GIVEN TEXT:
Application launcher and productivity application for macOS

Raycast is an application launcher and productivity software developed for macOS and Windows by Raycast Technologies Ltd. It offers fast access to applications, dictionaries, files, text snippets, clipboard, and more. Raycast is an alternative to the macOS's built-in Spotlight function, with a richer interface and the option to install extensions, providing additional ways to display varied content.

As of 20th November 2025, Raycast entered the Public Beta phase for the Windows port.

== Features ==

=== Interface ===
Activated with a keyboard shortcut ( by default but can be changed), Raycast displays a window at the center of the screen, awaiting the user's input and displaying a list of suggested apps.

Raycast uses incremental search as the user types to predict the action the user intends to perform and display the corresponding result. The application outputs the data in different formats such as lists and grids with a single or two-pane layout, supporting various data types like text with Markdown, media, and additional input fields. Each result might have more than one action available.

=== Built-in functions ===
Raycast comes with many built-in features that can have a shortcut or an alias assigned, most notably:

- Application search
- File search
- Clipboard history
- Floating notes
- Calculator
- Changing volume, brightness, hibernating
- Word definitions
- Window management
- Snippets and text expansion
- Access to calendar events
- Quick access to ChatGPT (paid feature)

=== Extensibility ===
While Raycast itself is a closed-source application, it includes a built-in store that offers open-source extensions to extend its functionality. The API is open for developers and simple scripts could be written without extensive programming knowledge.

Some noteworthy extensions include managing GitHub repositories, controlling Spotify, language translation through Google Translate, accessing browser bookmarks, connecting to Jira, and more.

INPUT DATA:
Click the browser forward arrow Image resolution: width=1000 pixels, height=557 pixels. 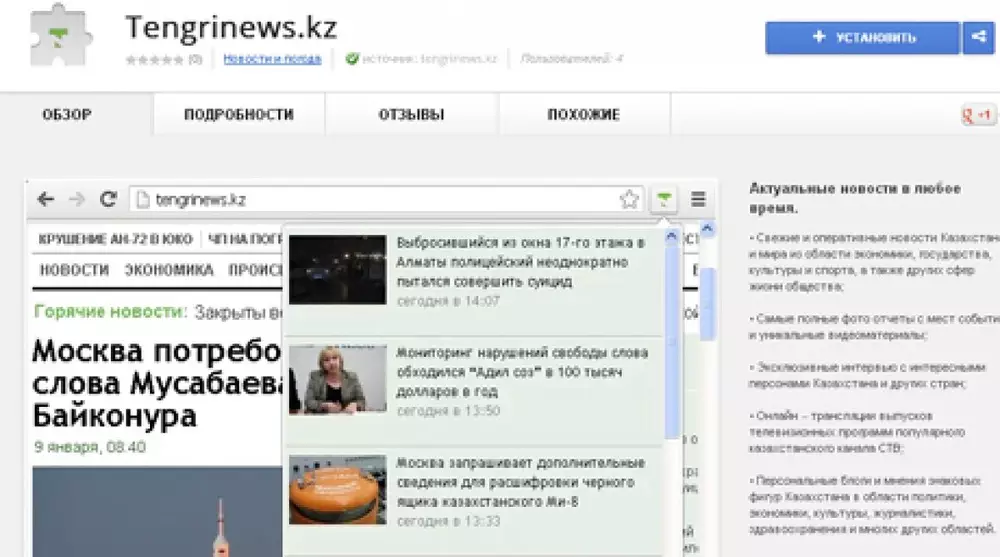pos(77,199)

REQUIRED WORK:
Copy the passage of the Raycast text from "Some noteworthy extensions" to "Jira, and more." word for word.

ANSWER SPACE:
Some noteworthy extensions include managing GitHub repositories, controlling Spotify, language translation through Google Translate, accessing browser bookmarks, connecting to Jira, and more.